К концу XI века в Скандинавии начала крепнуть единая государственность, главной опорой которой стала церковь. Внутренние междоусобицы по-прежнему вспыхивали то тут, то там, но викинги больше не совершали далеких набегов и путешествий, а жизнь большинства людей стала более стабильной, но не менее суровой. Одни порядки старого уклада ушли, другие остались: женщины по-прежнему до изнурения занимались ткачеством, которое претерпело серьезные изменения лишь несколько веков спустя с появлением горизонтальных ткацких станков, и потребность в парусах в этой связи стала не такой острой[492]. После XI века женщины перестали возводить рунические камни, зато многие из них стали проявлять интерес к литературе и даже участвовали в создании манускриптов[493]. Это отчасти позволило им влиять на изменения, происходившие в области культуры. Известно, что норвежская королева Евфимия Рюгенская (ок. 1280—1310 гг.) была главным покровителем искусств, а «Сага о людях из Лососьей долины» была, вероятно, написана для круга женщин, которые потеряли своих мужей и родственников из-за ужасных междоусобиц[494]. Эти истории были способны взволновать женщин, живших столетия спустя после описываемых событий, поэтому были предприняты усилия, чтобы их увековечить. Как и средневековые исландцы, мы сегодня нередко видим свое отражение в образах викингов, которые кажутся такими далекими, но с которыми у нас так много общего. Как и они, мы живем в эпоху слома привычных гендерных ролей, набирающей обороты миграции, нестабильной экономики и новых технологий, когда мир меняется быстро и непредсказуемо. Хотя мы и ведем совершенно другой образ жизни, большинство наших проблем показались бы викингам удивительно знакомыми.

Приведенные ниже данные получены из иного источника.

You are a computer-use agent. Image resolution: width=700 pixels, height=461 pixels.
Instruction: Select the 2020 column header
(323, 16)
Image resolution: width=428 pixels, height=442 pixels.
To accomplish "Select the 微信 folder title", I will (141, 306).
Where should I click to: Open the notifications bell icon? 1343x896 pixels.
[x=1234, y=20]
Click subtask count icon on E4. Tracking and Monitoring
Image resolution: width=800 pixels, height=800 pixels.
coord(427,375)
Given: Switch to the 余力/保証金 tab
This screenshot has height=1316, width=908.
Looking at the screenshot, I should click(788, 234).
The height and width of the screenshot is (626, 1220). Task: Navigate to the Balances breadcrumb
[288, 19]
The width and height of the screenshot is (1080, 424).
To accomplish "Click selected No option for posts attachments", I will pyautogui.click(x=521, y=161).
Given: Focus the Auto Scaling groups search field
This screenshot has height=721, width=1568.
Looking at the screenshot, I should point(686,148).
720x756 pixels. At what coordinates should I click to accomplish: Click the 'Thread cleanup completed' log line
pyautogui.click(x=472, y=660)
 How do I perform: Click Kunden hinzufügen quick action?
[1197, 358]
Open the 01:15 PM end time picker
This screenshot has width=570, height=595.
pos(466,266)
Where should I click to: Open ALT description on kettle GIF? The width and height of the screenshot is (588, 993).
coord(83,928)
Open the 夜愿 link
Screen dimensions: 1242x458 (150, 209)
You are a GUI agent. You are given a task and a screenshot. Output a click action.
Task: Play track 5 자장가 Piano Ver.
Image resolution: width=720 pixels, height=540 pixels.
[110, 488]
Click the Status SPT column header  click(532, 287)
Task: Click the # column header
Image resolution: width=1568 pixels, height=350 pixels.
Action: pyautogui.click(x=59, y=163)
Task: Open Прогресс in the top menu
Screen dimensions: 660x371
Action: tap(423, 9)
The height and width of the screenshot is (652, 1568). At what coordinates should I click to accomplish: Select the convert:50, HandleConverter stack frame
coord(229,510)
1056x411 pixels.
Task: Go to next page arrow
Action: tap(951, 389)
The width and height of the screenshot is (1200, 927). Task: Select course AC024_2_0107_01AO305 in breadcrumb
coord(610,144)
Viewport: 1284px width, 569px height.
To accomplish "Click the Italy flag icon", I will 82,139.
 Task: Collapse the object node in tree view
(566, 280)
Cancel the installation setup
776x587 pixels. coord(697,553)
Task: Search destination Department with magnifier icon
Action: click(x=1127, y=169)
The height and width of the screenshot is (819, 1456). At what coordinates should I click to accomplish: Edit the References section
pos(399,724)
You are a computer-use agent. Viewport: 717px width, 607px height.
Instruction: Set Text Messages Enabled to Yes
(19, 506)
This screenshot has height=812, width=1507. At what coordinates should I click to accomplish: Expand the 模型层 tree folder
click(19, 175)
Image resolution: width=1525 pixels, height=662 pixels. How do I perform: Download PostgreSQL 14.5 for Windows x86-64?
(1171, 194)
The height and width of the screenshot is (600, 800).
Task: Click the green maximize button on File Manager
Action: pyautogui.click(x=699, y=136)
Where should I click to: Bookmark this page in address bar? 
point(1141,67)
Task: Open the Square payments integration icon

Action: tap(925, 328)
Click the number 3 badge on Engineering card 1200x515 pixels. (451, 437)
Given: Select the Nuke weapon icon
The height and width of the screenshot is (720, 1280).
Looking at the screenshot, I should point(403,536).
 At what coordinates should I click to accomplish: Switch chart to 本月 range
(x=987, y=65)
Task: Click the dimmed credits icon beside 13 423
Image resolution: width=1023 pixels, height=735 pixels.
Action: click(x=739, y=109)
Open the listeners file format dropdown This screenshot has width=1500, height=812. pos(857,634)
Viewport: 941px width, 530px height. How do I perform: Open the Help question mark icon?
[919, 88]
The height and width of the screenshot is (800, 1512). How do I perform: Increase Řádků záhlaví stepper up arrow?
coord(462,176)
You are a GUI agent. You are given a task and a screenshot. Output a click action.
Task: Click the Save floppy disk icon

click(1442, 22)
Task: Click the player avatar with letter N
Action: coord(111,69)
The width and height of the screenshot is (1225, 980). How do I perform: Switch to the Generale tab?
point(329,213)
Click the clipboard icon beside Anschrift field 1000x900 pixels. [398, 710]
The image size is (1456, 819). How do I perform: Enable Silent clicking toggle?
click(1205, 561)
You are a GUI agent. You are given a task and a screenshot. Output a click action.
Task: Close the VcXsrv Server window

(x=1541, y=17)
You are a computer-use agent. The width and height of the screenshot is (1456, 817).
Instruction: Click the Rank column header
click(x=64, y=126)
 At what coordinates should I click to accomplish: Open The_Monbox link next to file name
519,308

Сегодня, спустя тысячу лет после того, как викинги отставили в сторону мечи и забросили свои быстроходные ладьи, забыв о будоражащих дух приключениях, их истории становятся бесценным материалом для бесчисленных авторов и художников, которые, интерпретируя его по-новому, создают собственные высказывания в кино и на телевидении, в фотографии и живописи, в театре и на радио, а также занимаясь музыкой или историческими реконструкциями. Жены конунгов и девы щита становятся персонажами популярных сериалов, а «Кольцо нибелунгов» Рихарда Вагнера регулярно ставится на ведущих оперных площадках по всему миру. Многие из нас способны с первых нот угадать мелодию «Полета валькирий»из начала третьего действия входящей в этот цикл оперы «Валькирия». Именно эта музыка звучит в фильме Фрэнсиса Форда Копполы «Апокалипсис сегодня» (1979), рассказывающем об ужасах войны во Вьетнаме. Музыка Вагнера смешивается с шумом вертолетов, из которых напалмом уничтожается крестьянская деревня. Образ исходящей с неба смертельной угрозы во многом согласуется с представлениями викингов о валькириях. Но появляются и новые оперы и театральные постановки, основанные на мифологических сюжетах. В 2019 году Королевский оперный театр сделал инсценировку написанного за три года до этого романа Франчески Саймон «Чудовищное дитя» (The Monstrous Child), в котором рассказывается история молодой Хель, влюбленной в Бальдра. Создаются произведения и для совершенно другой аудитории: Marvel продолжает выпускать фильмы о Торе. Сюжет третьей ленты этой голливудской франшизы под названием «Тор: Рагнарёк» сосредоточен на противостоянии Тора и его сестры Хелы. Во многом опирается на скандинавскую мифологию и видеоигра 2018 года God of War. Валькирии представлены в ней в качестве одного из финальных «боссов», которых нужно преодолеть, чтобы пройти игру. Темы, почерпнутые из скандинавских источников, отлично подходят для современных адаптаций и исследования многих других современных проблем , среди которых природа женственности и насилия..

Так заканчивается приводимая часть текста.